Families in Nottinghamshire, she points out, never received birth debriefs, which are offered as standard in London hospitals, for example. And yet many traumatised parents say they simply want to know what happened and hear the word ‘sorry’.

“Because you accept that sometimes things do go awfully wrong, but the minute people try to keep that away from you, or don’t give you your notes, or redact your notes…” she trails off.

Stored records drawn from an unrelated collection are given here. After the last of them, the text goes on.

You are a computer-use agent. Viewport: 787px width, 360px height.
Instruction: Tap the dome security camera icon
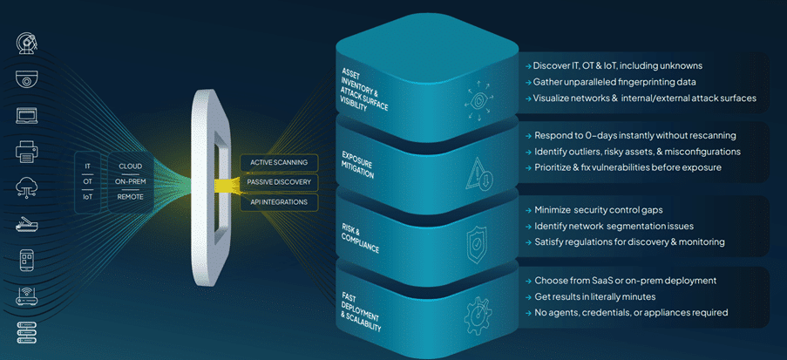26,79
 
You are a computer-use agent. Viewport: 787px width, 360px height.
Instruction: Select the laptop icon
26,115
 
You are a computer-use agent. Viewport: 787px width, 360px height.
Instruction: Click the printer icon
26,152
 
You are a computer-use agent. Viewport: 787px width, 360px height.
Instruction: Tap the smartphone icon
26,260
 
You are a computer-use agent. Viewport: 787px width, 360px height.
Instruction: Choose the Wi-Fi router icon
26,296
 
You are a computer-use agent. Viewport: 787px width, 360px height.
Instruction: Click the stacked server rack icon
26,332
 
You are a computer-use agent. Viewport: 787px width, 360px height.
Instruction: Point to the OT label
87,180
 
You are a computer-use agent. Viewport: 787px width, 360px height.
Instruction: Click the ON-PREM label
130,180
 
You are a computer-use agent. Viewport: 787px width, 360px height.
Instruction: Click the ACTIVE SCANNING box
279,162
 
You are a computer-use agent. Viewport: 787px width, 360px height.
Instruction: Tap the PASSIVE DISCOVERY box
279,182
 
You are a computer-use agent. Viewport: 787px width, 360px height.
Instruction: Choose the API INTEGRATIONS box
279,202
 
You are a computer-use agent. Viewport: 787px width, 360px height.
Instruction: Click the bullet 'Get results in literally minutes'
610,296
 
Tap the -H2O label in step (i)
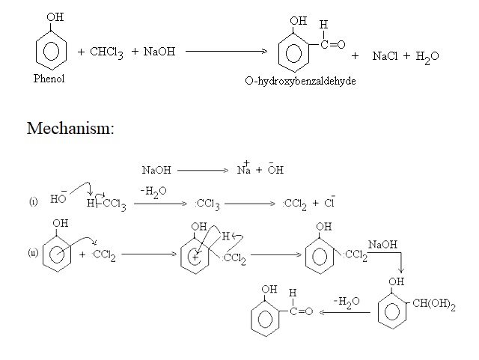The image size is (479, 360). point(153,192)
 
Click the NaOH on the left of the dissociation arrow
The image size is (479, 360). point(156,171)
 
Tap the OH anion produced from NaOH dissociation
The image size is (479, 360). point(275,170)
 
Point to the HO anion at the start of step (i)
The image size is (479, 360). point(58,201)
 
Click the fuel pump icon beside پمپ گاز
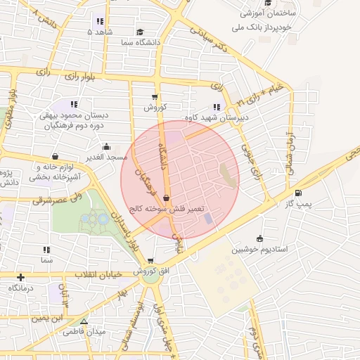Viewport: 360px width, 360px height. tap(299, 193)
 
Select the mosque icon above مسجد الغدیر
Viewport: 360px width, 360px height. tap(106, 146)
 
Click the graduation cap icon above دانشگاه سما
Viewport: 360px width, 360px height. tap(140, 32)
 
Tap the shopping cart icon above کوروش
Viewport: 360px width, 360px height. tap(155, 98)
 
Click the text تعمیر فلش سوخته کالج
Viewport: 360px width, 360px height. tap(167, 210)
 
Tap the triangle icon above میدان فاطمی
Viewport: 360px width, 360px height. tap(84, 321)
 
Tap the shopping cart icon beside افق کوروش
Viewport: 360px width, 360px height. tap(150, 261)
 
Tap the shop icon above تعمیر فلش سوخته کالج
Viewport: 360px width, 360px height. tap(166, 198)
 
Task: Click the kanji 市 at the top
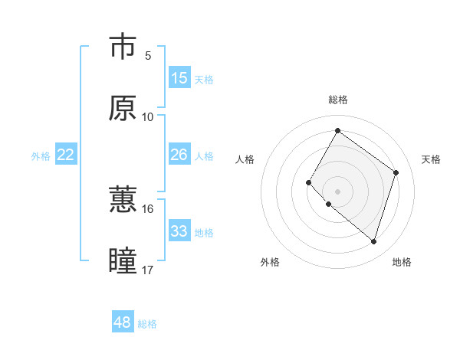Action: [x=123, y=47]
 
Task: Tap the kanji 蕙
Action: [x=123, y=200]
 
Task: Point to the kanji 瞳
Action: [x=123, y=261]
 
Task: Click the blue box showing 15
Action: [x=179, y=78]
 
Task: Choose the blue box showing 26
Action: [x=179, y=155]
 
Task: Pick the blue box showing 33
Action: [x=179, y=231]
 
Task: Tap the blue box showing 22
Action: [x=66, y=155]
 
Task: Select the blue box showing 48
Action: [x=123, y=322]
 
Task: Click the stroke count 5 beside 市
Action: [x=148, y=55]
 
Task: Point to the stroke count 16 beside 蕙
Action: [x=148, y=208]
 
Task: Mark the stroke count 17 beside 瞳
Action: [x=148, y=270]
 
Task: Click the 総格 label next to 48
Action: [x=147, y=324]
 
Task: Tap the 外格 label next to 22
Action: [x=41, y=156]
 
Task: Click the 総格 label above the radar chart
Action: [x=337, y=100]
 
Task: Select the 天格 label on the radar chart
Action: [x=431, y=159]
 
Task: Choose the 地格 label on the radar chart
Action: [x=402, y=262]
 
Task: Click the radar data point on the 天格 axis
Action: [x=396, y=172]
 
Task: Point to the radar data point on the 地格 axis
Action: [x=373, y=241]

“I passed out. I lost consciousness. There are no notes that exist that talk about the fact that I nearly dropped my baby on the floor and was unconscious for a period of time, and Richard thought I was dead. He actually thought I’d died on the table. There’s no notes anywhere. No one can tell me what happened. I have to frequently say to Richard, ‘It did happen, didn’t it?’”

She wants the right to a debrief introduced everywhere, as well as continuity of care, which would extend throughout the whole of pregnancy until at least two months after birth. “It’s not good enough that when you get home, they say, ‘You have to go to the health visitor now. We’re done with you. Sorry.’” The change sounds simple but would make a radical difference to maternal experiences.

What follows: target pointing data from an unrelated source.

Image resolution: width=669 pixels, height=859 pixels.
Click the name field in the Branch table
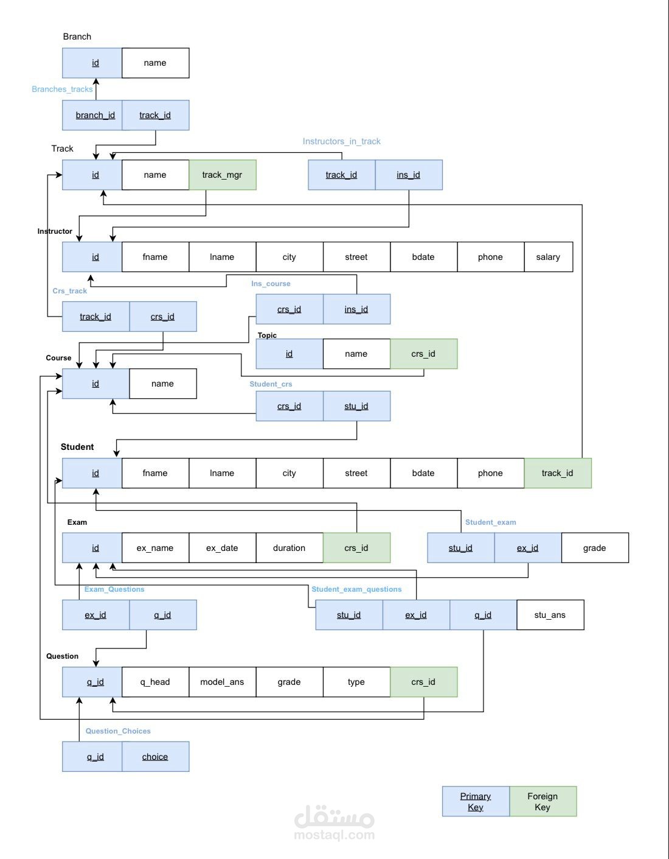[155, 63]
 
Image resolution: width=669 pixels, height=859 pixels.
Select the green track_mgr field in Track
[222, 175]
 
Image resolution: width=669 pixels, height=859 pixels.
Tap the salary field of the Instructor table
[548, 257]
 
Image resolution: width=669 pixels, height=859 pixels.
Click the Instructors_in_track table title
[341, 141]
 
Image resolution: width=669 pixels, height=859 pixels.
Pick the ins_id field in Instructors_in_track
[408, 175]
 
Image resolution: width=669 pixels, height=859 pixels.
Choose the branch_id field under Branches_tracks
[95, 115]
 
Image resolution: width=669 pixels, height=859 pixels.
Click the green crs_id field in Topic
[423, 354]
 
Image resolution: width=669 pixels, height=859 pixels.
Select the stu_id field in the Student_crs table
[356, 406]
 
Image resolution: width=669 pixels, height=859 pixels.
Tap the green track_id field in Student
[557, 473]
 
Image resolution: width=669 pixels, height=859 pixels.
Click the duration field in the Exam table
[289, 548]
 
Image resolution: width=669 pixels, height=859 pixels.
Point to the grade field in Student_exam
[594, 548]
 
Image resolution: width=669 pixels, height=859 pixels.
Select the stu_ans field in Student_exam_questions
[550, 615]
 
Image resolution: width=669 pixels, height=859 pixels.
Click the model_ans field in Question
[222, 682]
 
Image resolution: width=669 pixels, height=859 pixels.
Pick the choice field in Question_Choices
[155, 757]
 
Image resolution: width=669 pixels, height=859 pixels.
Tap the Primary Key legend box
[476, 801]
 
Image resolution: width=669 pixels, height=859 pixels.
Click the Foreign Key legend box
[542, 801]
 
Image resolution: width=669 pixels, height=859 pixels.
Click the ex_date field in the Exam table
[222, 548]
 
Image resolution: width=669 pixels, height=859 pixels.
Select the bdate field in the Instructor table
[423, 257]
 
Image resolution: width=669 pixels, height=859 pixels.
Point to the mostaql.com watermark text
[334, 835]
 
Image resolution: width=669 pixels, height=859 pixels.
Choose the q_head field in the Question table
[155, 682]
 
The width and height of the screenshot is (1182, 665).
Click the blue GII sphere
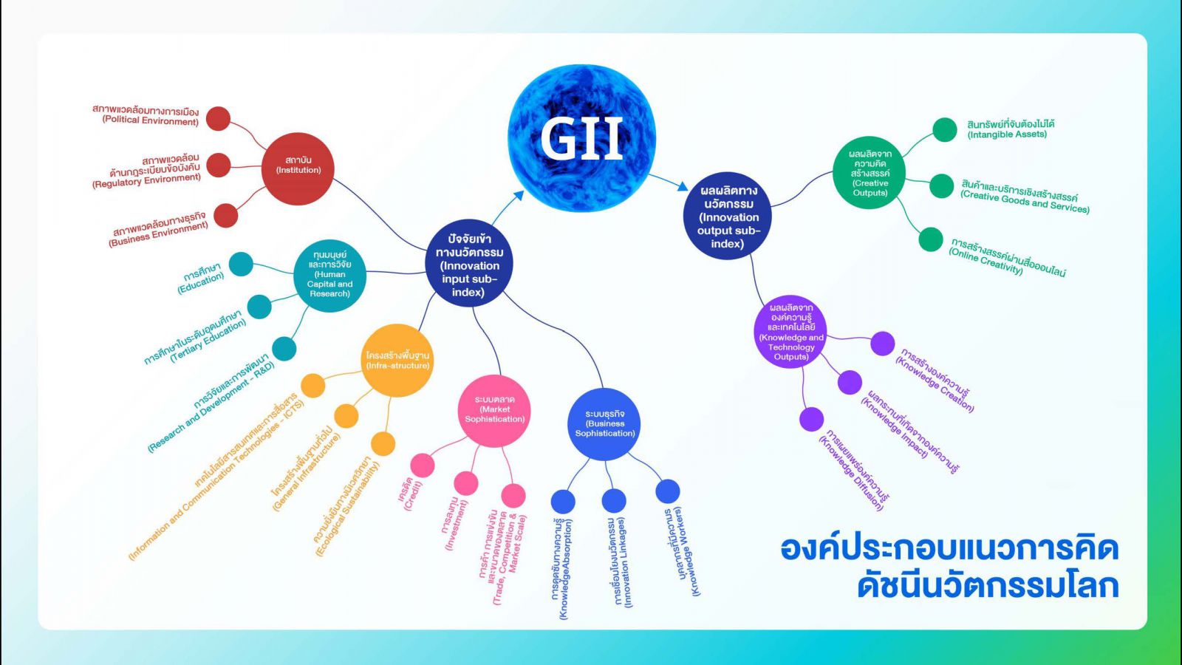pyautogui.click(x=581, y=138)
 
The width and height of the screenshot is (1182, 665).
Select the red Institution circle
pyautogui.click(x=298, y=169)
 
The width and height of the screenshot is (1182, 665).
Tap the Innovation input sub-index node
pyautogui.click(x=469, y=263)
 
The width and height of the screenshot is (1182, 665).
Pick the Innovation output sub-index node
pyautogui.click(x=727, y=215)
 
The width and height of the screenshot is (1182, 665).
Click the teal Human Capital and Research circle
pyautogui.click(x=329, y=276)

Many campaigners say an inquiry without statutory powers is insufficient. What does the national maternity adviser think?

“I think there are questions that will still be left unanswered,” she replies. While she is confident that Amos and Ockenden will be thorough, “I also don’t think they’re going to solve everything.” Services will not improve without “big, bold policies”, the MP adds, so “we have to keep the door open” to a public inquiry.

“I get to celebrate Billy’s birthdays. I got to see Billy’s first day at school. I get to go and see his sports days, work permitting. I get to see him play guitar in a rock concert. I have spoken to hundreds and hundreds of families that have been denied that opportunity.

“Nobody makes me happier than my son. He is everything – absolutely everything – to me. And so, who am I to deny that mother or that father the answers that they need? I’m not ever going to be that person.”